A deliberate, thoughtful drama co-written by helmer Christian Petzold (Yella) also has one of his favorite actresses, Nina Hoss, to remarkably internalize her introverted, chain-smoking eponymous character.
Barbara (in German with English subtitles) has Hoss's brusque female physician remanded to a rural hospital from Berlin for applying for emigration to the West from the German Democratic Republic (GDR) as it is the 1980s. Her personal life has a lifeline in her lover Jorg (Mark Waschke) scheming for the workaholic to flee by boat. The story also offers some wrinkles with latest boss Andre (Ronald Zehrfeld) acting with more than courtesy toward her, especially when Barbara tends to Stella (Jasna Fritzi Bauer), a meningitis-afflicted teen who happens to be pregnant.
Some may find fault with Petzold and his collaborators not giving this material enough of a taut feel (rather sparse on the score/soundtrack side which seems to mirror the dialogue of some of the characters), as it may work better as a character study. Hoss does not disappoint in a sobering, multifaceted approach to someone stern and troubled. She is nearly matched by the warmly vigilant Zehrfeld. Even Bauer is rather intriguing even if the screenplay really doesn't allow her to be truly captivating.
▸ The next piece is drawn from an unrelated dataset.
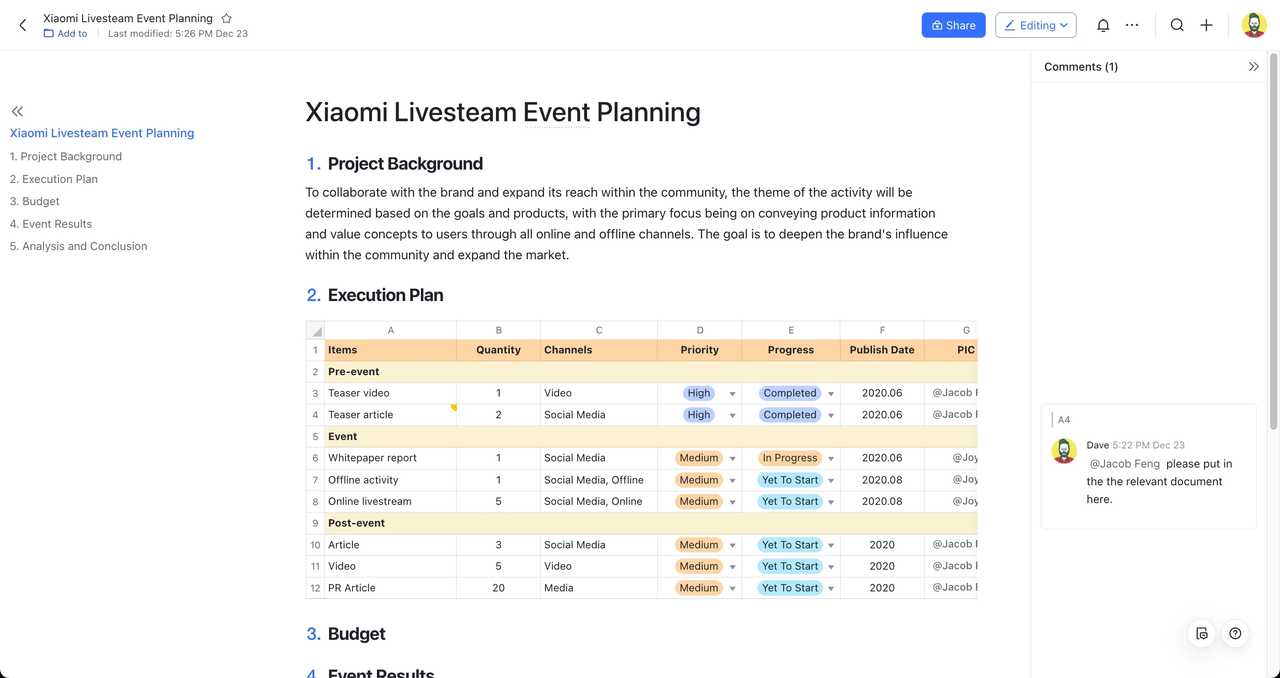Create a new document with the plus icon

[1206, 25]
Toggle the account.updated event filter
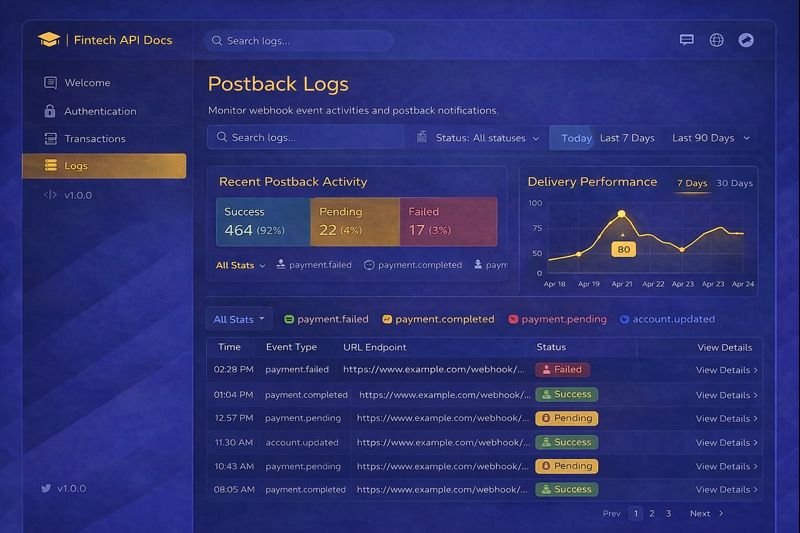800x533 pixels. click(x=667, y=319)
As in some of his earlier work with the heady, if here too despondent Hoss, Petzold offers some stylishness and genuine feeling to enliven what isn't really that eventful given the visual contrast from sterility to luminosity, especially in some of the trysts with her lover. Barbara is best enjoyed for its performers as a gifted actress is daring about how life, love and work has made her stubbornness into a different kind of compassion as it moves to an unexpected moving conclusion. Based on the Andre character, it's hard not to think of a more dramatically involving indictment of a repressive regime, The Lives of Others, but what may be too discouraging still resonates through its intriguing wading through details and uncertainty.